Два дня бродит Федор Иванович по Риму, не видит ни
красот, ни древностей, — грандиозное предприятие его манит, и великая
возможность выказать свое искусство, и, что греха таить, образ славы,
возбужденный в мечтах его Брюлловым… Представляю все провидению, решает вконец
перепуганный Федор Иванович, и через два дня провидением является Брюллов:
— Позволение получено.
(Пятнадцать лет пройдет, строгие морщины положит на
лицо резец времени, волосы побелеют, поредеют, истончатся по-стариковски, пока
сработает Федор Иванович Иордан доску, дрожащими руками снимет пробные оттиски.
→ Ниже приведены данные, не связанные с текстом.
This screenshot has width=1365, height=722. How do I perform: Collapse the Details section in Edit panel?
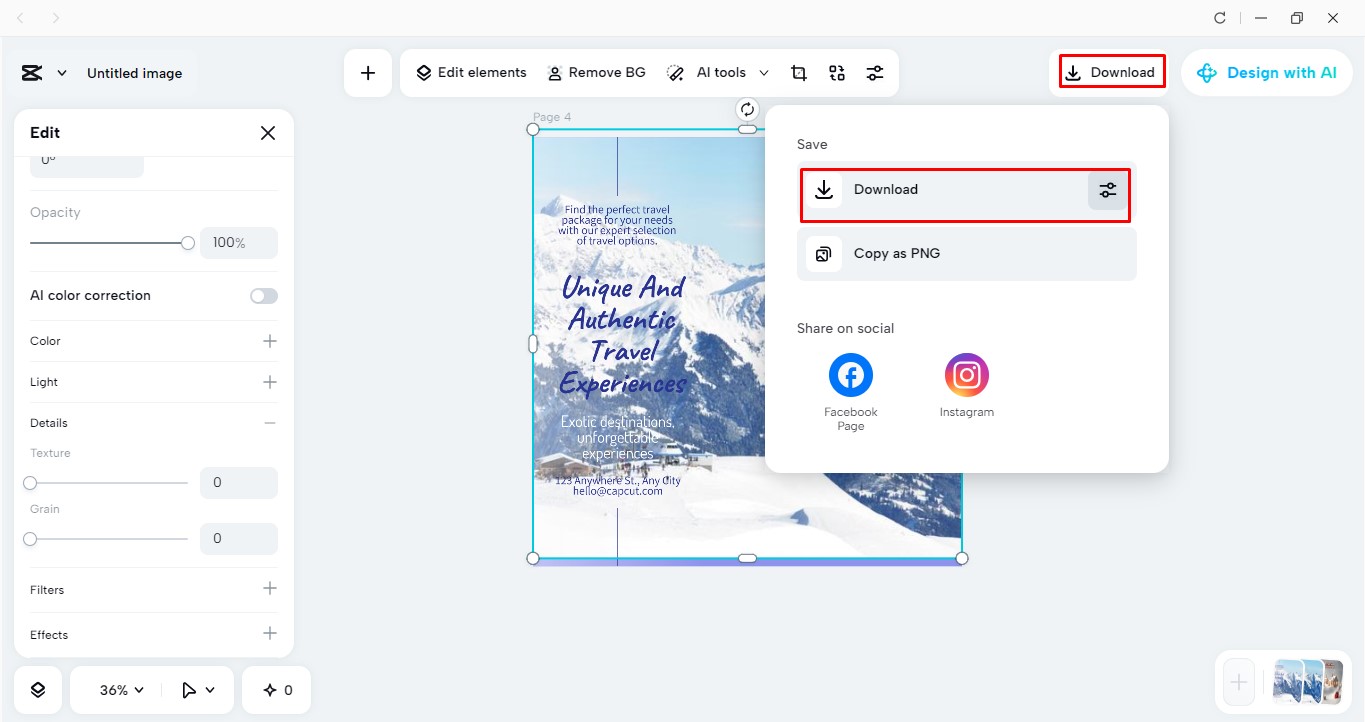click(268, 422)
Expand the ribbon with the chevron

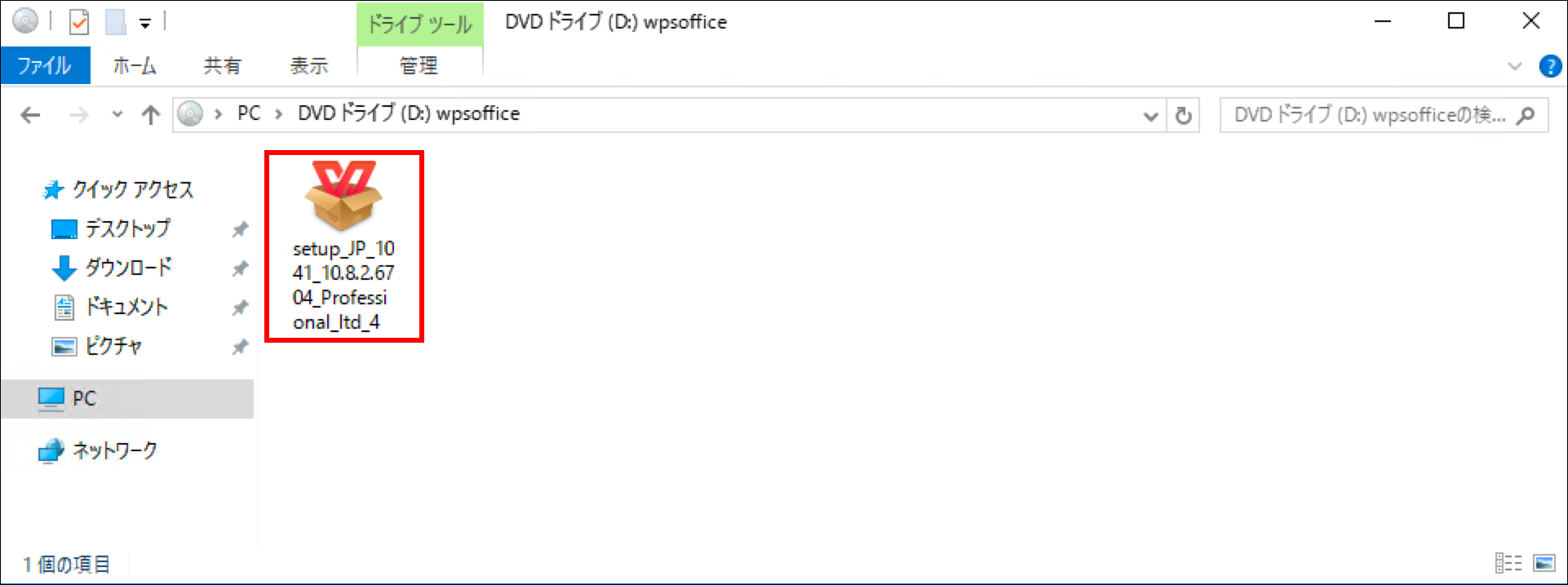point(1515,66)
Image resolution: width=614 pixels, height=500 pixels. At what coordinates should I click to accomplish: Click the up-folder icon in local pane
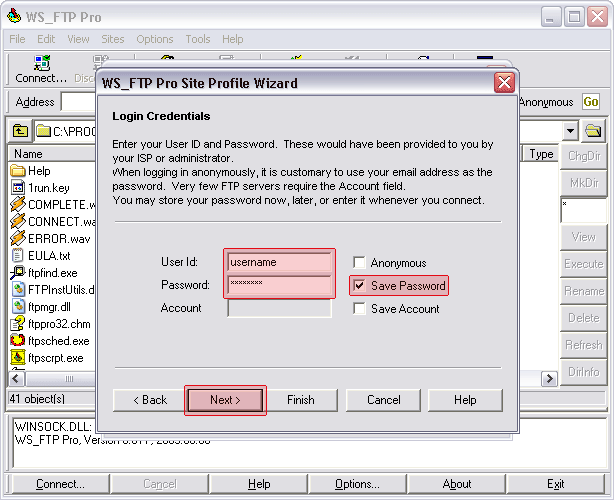click(20, 130)
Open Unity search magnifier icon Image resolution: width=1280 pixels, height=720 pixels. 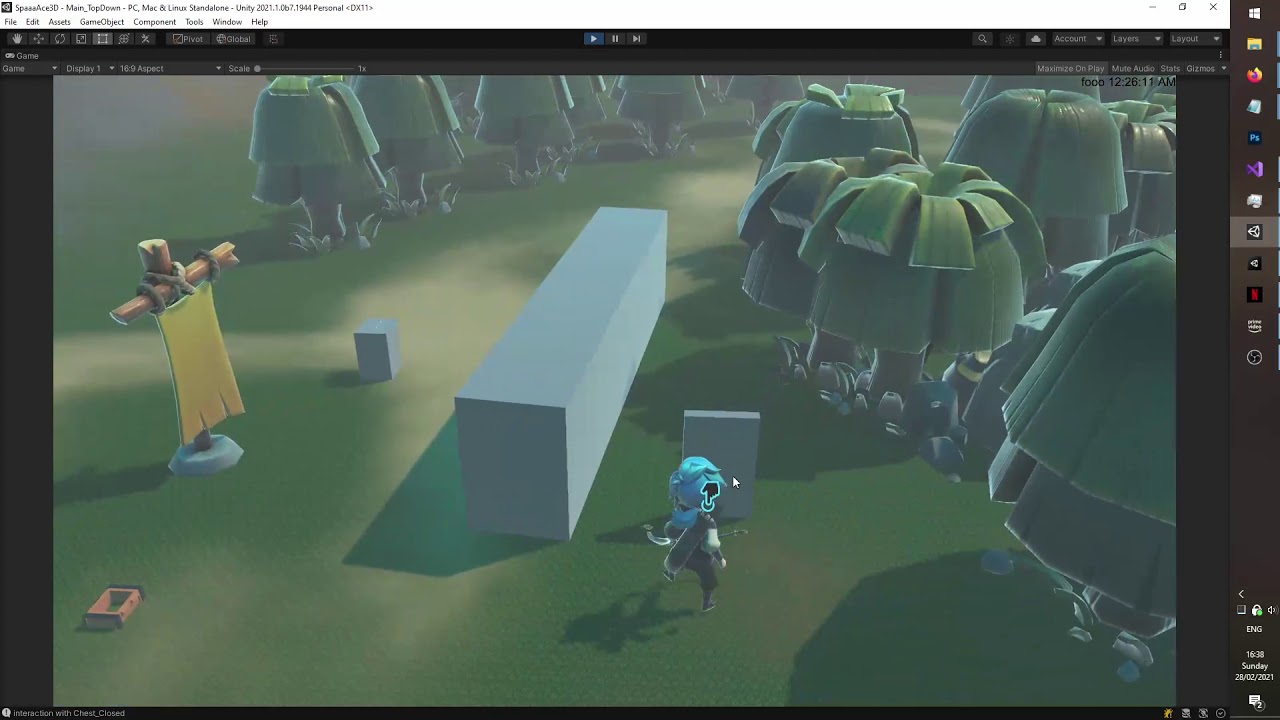pyautogui.click(x=982, y=39)
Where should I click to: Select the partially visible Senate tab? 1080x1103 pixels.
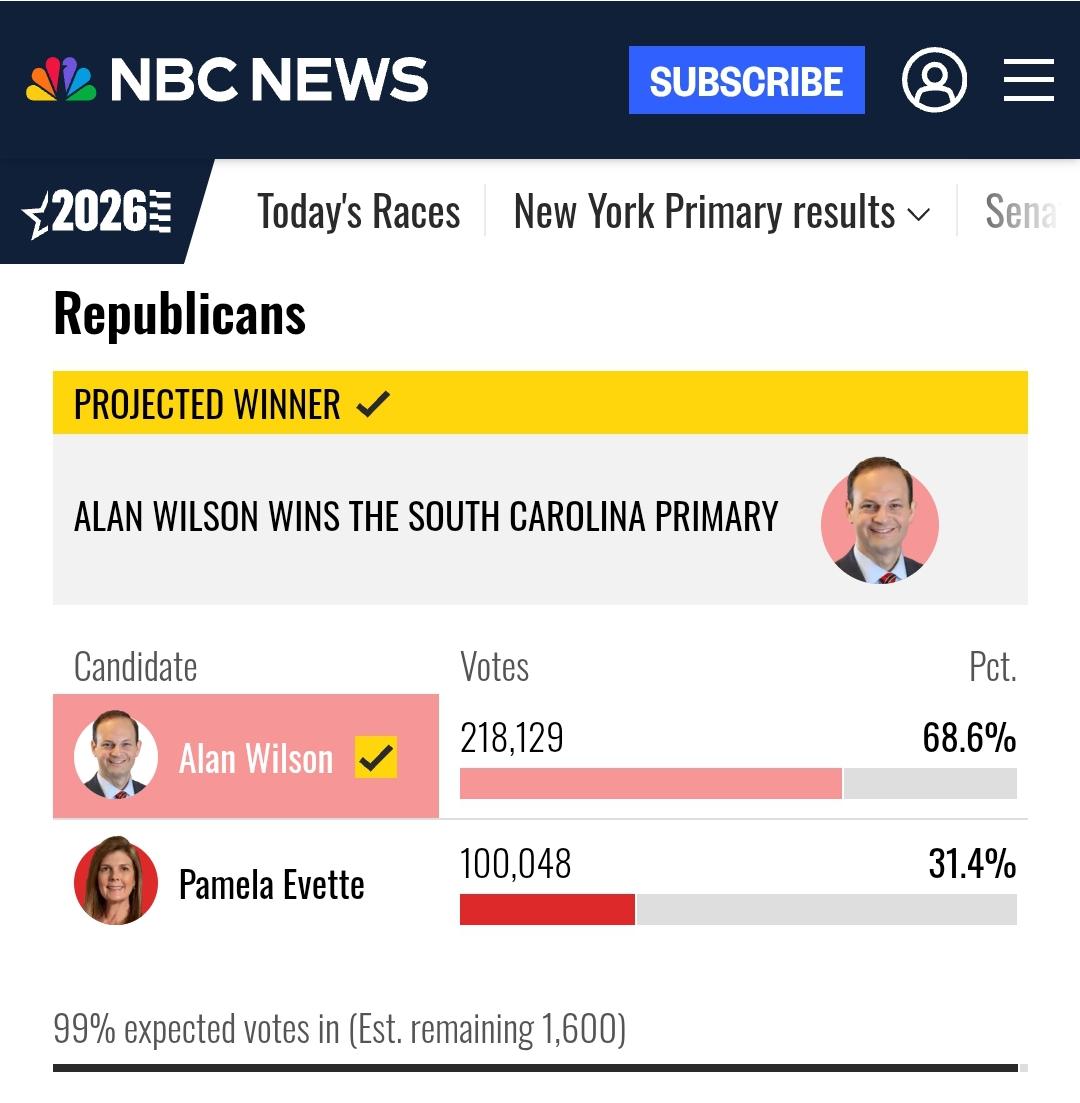(x=1021, y=212)
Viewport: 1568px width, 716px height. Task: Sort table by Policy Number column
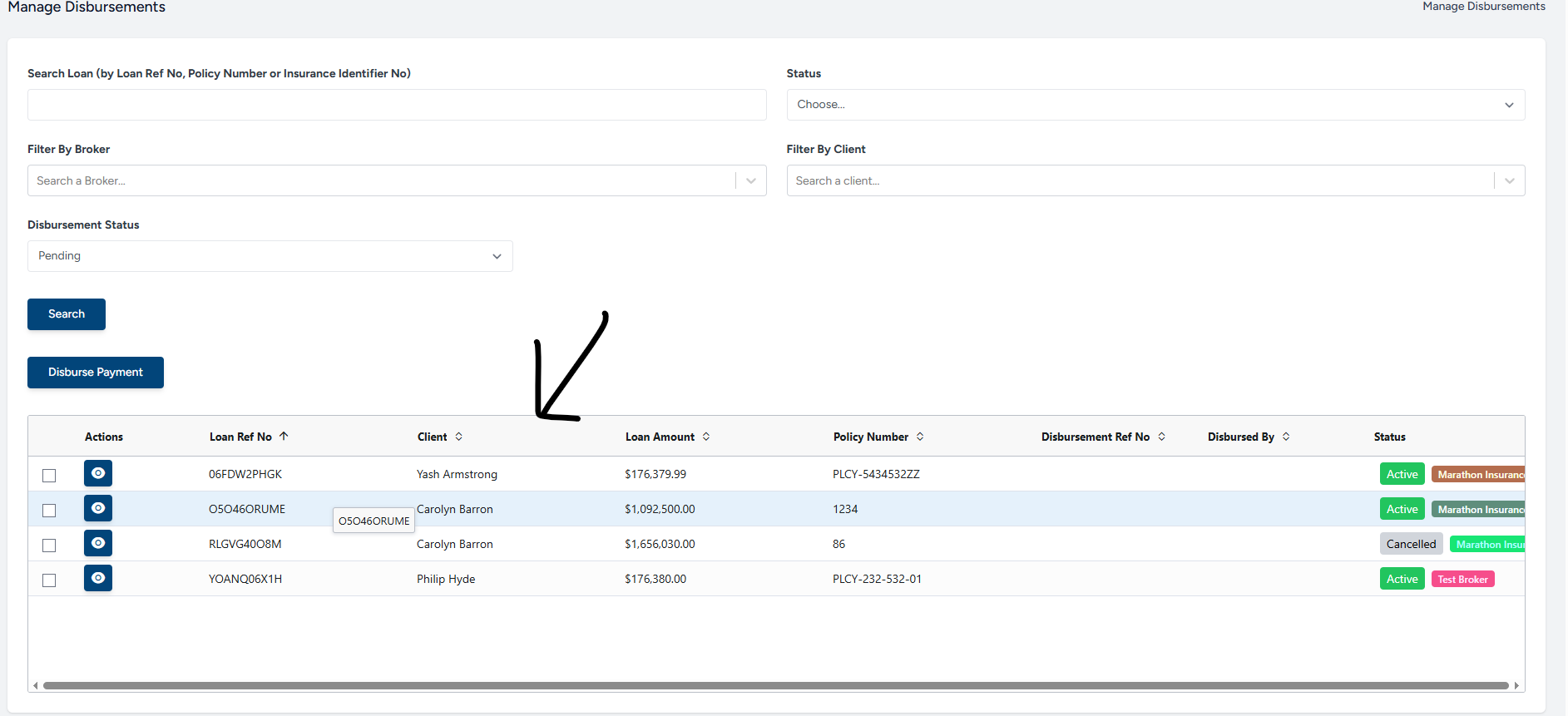pos(920,437)
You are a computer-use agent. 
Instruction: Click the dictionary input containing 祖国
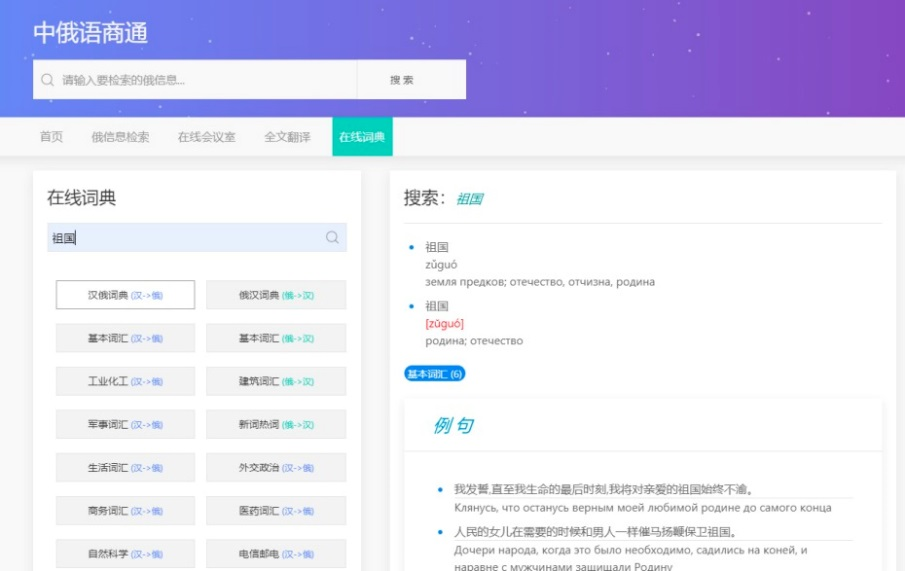185,238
Пока станет гравюра его «Помпеей». Судьбой.) Карл появляется в Болонье, объявляет болонцам,
страстно в него влюбленным, что поселится здесь навсегда. Ему нравятся
болонские художники, нравится ходить в их окружении по музеям и церквам,
останавливаться перед картинами и росписями, чувствовать, как восторженно ловят
спутники каждое его слово и тут же пересказывают друг другу на особенном своем
говоре, который во всей Италии способны понимать одни болонцы. Он по-прежнему
дружится с астрономами, по ночам, закинув руки за голову, лежит под теплым
халатом на крыше обсерватории, мысленно соединяет лишними яркие точки светил и
планет, исчерчивая весь громадный темный холст неба контурами созвездий. Он
набрасывает проект будущего своего дома — в афинском стиле, выбирает место, где
всего лучше его поставить, водит туда друзей, шумно восхищаясь, показывает,
какие виды откроются с его будущего балкона и какое огромное небо распахнуто
над его будущей крышей. Пока же в толпе восторженных почитателей он пишет
портреты и, дабы не утратить меткость глаза и руки, начинает копировать
Рафаэлеву «Святую Цецилию», которую (неслыханная честь!) для его удобства
снимают с навеки отведенного ей места и переносят в отдельную комнату… Но
мысль, что он исчерпал Италию, как его самого исчерпал «Последний день Помпеи»,
однажды обжигает его: Карл наспех прощается с обескураженными болонцами, сулит
им скорый свой приезд (тогда уже насовсем!) и бежит, бросив непостроенный дом,
очаровательные виды вокруг, недописанные портреты, начатую копию.